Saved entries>
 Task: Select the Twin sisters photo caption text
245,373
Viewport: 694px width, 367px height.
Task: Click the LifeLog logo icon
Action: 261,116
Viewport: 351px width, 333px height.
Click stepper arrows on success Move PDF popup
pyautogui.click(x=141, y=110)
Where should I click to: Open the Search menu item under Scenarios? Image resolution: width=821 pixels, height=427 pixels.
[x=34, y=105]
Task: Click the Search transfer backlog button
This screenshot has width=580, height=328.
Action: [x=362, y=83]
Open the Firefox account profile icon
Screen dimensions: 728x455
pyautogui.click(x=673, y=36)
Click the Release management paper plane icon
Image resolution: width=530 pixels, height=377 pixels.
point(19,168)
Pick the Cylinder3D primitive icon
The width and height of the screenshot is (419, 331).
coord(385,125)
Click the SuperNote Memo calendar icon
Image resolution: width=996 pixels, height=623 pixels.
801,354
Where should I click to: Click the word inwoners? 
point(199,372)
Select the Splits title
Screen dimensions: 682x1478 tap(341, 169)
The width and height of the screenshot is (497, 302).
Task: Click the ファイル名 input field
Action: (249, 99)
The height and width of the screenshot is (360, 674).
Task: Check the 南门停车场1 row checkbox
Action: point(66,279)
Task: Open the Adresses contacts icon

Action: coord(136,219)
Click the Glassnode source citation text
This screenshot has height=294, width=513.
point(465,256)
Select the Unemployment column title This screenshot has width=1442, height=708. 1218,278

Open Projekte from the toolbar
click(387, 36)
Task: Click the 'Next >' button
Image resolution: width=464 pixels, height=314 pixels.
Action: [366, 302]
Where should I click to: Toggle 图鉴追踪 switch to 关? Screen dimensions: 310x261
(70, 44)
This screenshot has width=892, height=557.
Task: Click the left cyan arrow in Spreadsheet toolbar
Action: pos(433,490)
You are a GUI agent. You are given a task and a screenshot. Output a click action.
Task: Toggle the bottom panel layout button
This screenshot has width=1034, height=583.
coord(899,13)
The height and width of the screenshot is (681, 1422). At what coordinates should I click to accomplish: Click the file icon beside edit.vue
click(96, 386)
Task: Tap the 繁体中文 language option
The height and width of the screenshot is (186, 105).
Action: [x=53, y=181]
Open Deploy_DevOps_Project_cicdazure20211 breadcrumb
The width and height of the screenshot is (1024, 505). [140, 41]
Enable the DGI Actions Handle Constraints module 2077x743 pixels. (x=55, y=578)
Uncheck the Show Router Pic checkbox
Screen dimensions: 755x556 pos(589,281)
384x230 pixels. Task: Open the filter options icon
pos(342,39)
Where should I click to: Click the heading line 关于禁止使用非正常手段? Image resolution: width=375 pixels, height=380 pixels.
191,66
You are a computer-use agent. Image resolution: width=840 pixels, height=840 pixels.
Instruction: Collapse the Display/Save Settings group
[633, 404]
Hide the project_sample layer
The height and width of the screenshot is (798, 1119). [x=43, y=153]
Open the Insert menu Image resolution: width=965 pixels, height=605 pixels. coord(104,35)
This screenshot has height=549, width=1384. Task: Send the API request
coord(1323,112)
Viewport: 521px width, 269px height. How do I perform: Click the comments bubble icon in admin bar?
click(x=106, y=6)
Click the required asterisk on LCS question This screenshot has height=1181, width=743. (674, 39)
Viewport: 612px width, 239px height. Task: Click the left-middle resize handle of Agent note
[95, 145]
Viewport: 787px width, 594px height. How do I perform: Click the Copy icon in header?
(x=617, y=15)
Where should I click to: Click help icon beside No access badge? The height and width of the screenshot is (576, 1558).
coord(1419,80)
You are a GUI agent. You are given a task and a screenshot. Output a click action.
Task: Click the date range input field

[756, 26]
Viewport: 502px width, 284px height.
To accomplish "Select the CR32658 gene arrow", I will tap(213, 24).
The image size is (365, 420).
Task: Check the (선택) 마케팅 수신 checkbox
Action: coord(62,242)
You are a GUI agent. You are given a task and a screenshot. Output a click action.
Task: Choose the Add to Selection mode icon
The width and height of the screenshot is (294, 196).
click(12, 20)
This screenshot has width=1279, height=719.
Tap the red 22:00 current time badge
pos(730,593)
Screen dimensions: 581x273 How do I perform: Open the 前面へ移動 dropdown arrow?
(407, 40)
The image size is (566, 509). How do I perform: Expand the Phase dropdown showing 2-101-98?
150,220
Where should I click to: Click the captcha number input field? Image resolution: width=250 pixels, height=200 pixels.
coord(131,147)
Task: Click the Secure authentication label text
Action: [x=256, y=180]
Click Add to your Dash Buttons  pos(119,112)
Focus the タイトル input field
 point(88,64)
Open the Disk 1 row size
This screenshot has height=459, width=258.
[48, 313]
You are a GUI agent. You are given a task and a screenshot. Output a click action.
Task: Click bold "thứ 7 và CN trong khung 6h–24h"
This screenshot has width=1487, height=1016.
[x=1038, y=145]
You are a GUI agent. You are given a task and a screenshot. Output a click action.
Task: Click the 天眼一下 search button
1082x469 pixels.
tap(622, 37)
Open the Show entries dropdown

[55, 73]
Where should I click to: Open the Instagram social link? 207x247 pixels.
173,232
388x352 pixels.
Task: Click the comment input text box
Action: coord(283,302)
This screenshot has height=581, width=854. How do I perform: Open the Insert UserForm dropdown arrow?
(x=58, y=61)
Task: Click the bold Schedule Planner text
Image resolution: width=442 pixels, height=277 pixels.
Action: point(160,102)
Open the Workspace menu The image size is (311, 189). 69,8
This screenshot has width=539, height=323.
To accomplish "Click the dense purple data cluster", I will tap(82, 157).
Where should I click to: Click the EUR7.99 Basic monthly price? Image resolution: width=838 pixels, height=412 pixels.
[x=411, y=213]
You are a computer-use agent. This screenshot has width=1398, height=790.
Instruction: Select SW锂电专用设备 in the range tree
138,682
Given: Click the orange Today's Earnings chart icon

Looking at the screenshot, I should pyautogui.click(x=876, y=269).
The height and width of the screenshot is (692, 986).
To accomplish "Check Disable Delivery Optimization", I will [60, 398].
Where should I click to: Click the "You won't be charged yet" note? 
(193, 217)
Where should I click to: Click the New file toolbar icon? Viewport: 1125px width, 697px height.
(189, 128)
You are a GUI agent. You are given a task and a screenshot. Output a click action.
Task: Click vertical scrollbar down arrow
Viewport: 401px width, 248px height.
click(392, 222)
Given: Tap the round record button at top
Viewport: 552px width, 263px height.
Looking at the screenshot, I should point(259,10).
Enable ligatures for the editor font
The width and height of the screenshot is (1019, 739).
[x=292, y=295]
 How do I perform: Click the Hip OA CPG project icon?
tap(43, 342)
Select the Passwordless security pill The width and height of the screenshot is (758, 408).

The task> Every record above needs to be given again exactly.

Problem solution>
 Task: Select the Twin sisters photo caption text
245,373
Viewport: 694px width, 367px height.
Task: Click the LifeLog logo icon
Action: 261,116
Viewport: 351px width, 333px height.
Click stepper arrows on success Move PDF popup
pyautogui.click(x=141, y=110)
Where should I click to: Open the Search menu item under Scenarios? Image resolution: width=821 pixels, height=427 pixels.
[x=34, y=105]
Task: Click the Search transfer backlog button
This screenshot has width=580, height=328.
Action: [x=362, y=83]
Open the Firefox account profile icon
Screen dimensions: 728x455
pyautogui.click(x=673, y=36)
Click the Release management paper plane icon
Image resolution: width=530 pixels, height=377 pixels.
point(19,168)
Pick the Cylinder3D primitive icon
The width and height of the screenshot is (419, 331).
coord(385,125)
Click the SuperNote Memo calendar icon
Image resolution: width=996 pixels, height=623 pixels.
801,354
Where should I click to: Click the word inwoners? 
point(199,372)
Select the Splits title
Screen dimensions: 682x1478 tap(341, 169)
The width and height of the screenshot is (497, 302).
Task: Click the ファイル名 input field
Action: (249, 99)
The height and width of the screenshot is (360, 674).
Task: Check the 南门停车场1 row checkbox
Action: point(66,279)
Task: Open the Adresses contacts icon

Action: coord(136,219)
Click the Glassnode source citation text
This screenshot has height=294, width=513.
point(465,256)
Select the Unemployment column title This screenshot has width=1442, height=708. 1218,278

Open Projekte from the toolbar
click(387, 36)
Task: Click the 'Next >' button
Image resolution: width=464 pixels, height=314 pixels.
Action: [366, 302]
Where should I click to: Toggle 图鉴追踪 switch to 关? Screen dimensions: 310x261
(70, 44)
This screenshot has width=892, height=557.
Task: Click the left cyan arrow in Spreadsheet toolbar
Action: pos(433,490)
You are a GUI agent. You are given a task and a screenshot. Output a click action.
Task: Toggle the bottom panel layout button
This screenshot has width=1034, height=583.
coord(899,13)
The height and width of the screenshot is (681, 1422). At what coordinates should I click to accomplish: Click the file icon beside edit.vue
click(96, 386)
Task: Tap the 繁体中文 language option
The height and width of the screenshot is (186, 105).
Action: [x=53, y=181]
Open Deploy_DevOps_Project_cicdazure20211 breadcrumb
The width and height of the screenshot is (1024, 505). [140, 41]
Enable the DGI Actions Handle Constraints module 2077x743 pixels. (x=55, y=578)
Uncheck the Show Router Pic checkbox
Screen dimensions: 755x556 pos(589,281)
384x230 pixels. Task: Open the filter options icon
pos(342,39)
Where should I click to: Click the heading line 关于禁止使用非正常手段? Image resolution: width=375 pixels, height=380 pixels.
191,66
You are a computer-use agent. Image resolution: width=840 pixels, height=840 pixels.
Instruction: Collapse the Display/Save Settings group
[633, 404]
Hide the project_sample layer
The height and width of the screenshot is (798, 1119). [x=43, y=153]
Open the Insert menu Image resolution: width=965 pixels, height=605 pixels. coord(104,35)
This screenshot has height=549, width=1384. Task: Send the API request
coord(1323,112)
Viewport: 521px width, 269px height. How do I perform: Click the comments bubble icon in admin bar?
click(x=106, y=6)
Click the required asterisk on LCS question This screenshot has height=1181, width=743. (674, 39)
Viewport: 612px width, 239px height. Task: Click the left-middle resize handle of Agent note
[95, 145]
Viewport: 787px width, 594px height. How do I perform: Click the Copy icon in header?
(x=617, y=15)
Where should I click to: Click help icon beside No access badge? The height and width of the screenshot is (576, 1558).
coord(1419,80)
You are a GUI agent. You are given a task and a screenshot. Output a click action.
Task: Click the date range input field

[756, 26]
Viewport: 502px width, 284px height.
To accomplish "Select the CR32658 gene arrow", I will tap(213, 24).
The image size is (365, 420).
Task: Check the (선택) 마케팅 수신 checkbox
Action: coord(62,242)
You are a GUI agent. You are given a task and a screenshot. Output a click action.
Task: Choose the Add to Selection mode icon
The width and height of the screenshot is (294, 196).
click(12, 20)
This screenshot has width=1279, height=719.
Tap the red 22:00 current time badge
pos(730,593)
Screen dimensions: 581x273 How do I perform: Open the 前面へ移動 dropdown arrow?
(407, 40)
The image size is (566, 509). How do I perform: Expand the Phase dropdown showing 2-101-98?
150,220
Where should I click to: Click the captcha number input field? Image resolution: width=250 pixels, height=200 pixels.
coord(131,147)
Task: Click the Secure authentication label text
Action: [x=256, y=180]
Click Add to your Dash Buttons  pos(119,112)
Focus the タイトル input field
 point(88,64)
Open the Disk 1 row size
This screenshot has height=459, width=258.
[48, 313]
You are a GUI agent. You are given a task and a screenshot. Output a click action.
Task: Click bold "thứ 7 và CN trong khung 6h–24h"
This screenshot has width=1487, height=1016.
[x=1038, y=145]
You are a GUI agent. You are given a task and a screenshot. Output a click action.
Task: Click the 天眼一下 search button
1082x469 pixels.
tap(622, 37)
Open the Show entries dropdown

[55, 73]
Where should I click to: Open the Instagram social link? 207x247 pixels.
173,232
388x352 pixels.
Task: Click the comment input text box
Action: coord(283,302)
This screenshot has height=581, width=854. How do I perform: Open the Insert UserForm dropdown arrow?
(x=58, y=61)
Task: Click the bold Schedule Planner text
Image resolution: width=442 pixels, height=277 pixels.
Action: point(160,102)
Open the Workspace menu The image size is (311, 189). 69,8
This screenshot has width=539, height=323.
To accomplish "Click the dense purple data cluster", I will tap(82, 157).
Where should I click to: Click the EUR7.99 Basic monthly price? Image resolution: width=838 pixels, height=412 pixels.
[x=411, y=213]
You are a computer-use agent. This screenshot has width=1398, height=790.
Instruction: Select SW锂电专用设备 in the range tree
138,682
Given: Click the orange Today's Earnings chart icon

Looking at the screenshot, I should pyautogui.click(x=876, y=269).
The height and width of the screenshot is (692, 986).
To accomplish "Check Disable Delivery Optimization", I will [60, 398].
Where should I click to: Click the "You won't be charged yet" note? 
(193, 217)
Where should I click to: Click the New file toolbar icon? Viewport: 1125px width, 697px height.
(189, 128)
You are a GUI agent. You are given a task and a screenshot. Output a click action.
Task: Click vertical scrollbar down arrow
Viewport: 401px width, 248px height.
click(392, 222)
Given: Tap the round record button at top
Viewport: 552px width, 263px height.
Looking at the screenshot, I should point(259,10).
Enable ligatures for the editor font
The width and height of the screenshot is (1019, 739).
[x=292, y=295]
 How do I perform: Click the Hip OA CPG project icon?
tap(43, 342)
Select the Passwordless security pill The width and height of the screenshot is (758, 408).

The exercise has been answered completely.